*** Information provided ***

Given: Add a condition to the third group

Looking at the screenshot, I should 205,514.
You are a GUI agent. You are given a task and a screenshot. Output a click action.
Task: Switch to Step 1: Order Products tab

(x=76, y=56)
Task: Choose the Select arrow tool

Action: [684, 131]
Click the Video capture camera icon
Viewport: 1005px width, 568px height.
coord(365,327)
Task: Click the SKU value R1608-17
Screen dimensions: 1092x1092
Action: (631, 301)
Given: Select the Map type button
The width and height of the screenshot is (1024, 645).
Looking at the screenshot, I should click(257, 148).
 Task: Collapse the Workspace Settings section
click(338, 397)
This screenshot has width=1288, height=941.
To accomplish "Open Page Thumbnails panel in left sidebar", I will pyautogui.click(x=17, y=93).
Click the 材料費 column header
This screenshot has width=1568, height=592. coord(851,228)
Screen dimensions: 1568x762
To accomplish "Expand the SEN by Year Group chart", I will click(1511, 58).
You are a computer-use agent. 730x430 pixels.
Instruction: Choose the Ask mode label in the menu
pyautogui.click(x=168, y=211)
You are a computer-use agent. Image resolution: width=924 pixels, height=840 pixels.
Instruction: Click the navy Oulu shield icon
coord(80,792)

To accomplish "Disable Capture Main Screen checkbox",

*** End of Information provided ***

(Assigned task)
Output the lines of the records above exactly as they appear, from the line containing "Task: Choose the Select arrow tool" through the line containing "This screenshot has width=1288, height=941.".

(Expected output)
Task: Choose the Select arrow tool

Action: [684, 131]
Click the Video capture camera icon
Viewport: 1005px width, 568px height.
coord(365,327)
Task: Click the SKU value R1608-17
Screen dimensions: 1092x1092
Action: (631, 301)
Given: Select the Map type button
The width and height of the screenshot is (1024, 645).
Looking at the screenshot, I should click(257, 148).
 Task: Collapse the Workspace Settings section
click(338, 397)
This screenshot has width=1288, height=941.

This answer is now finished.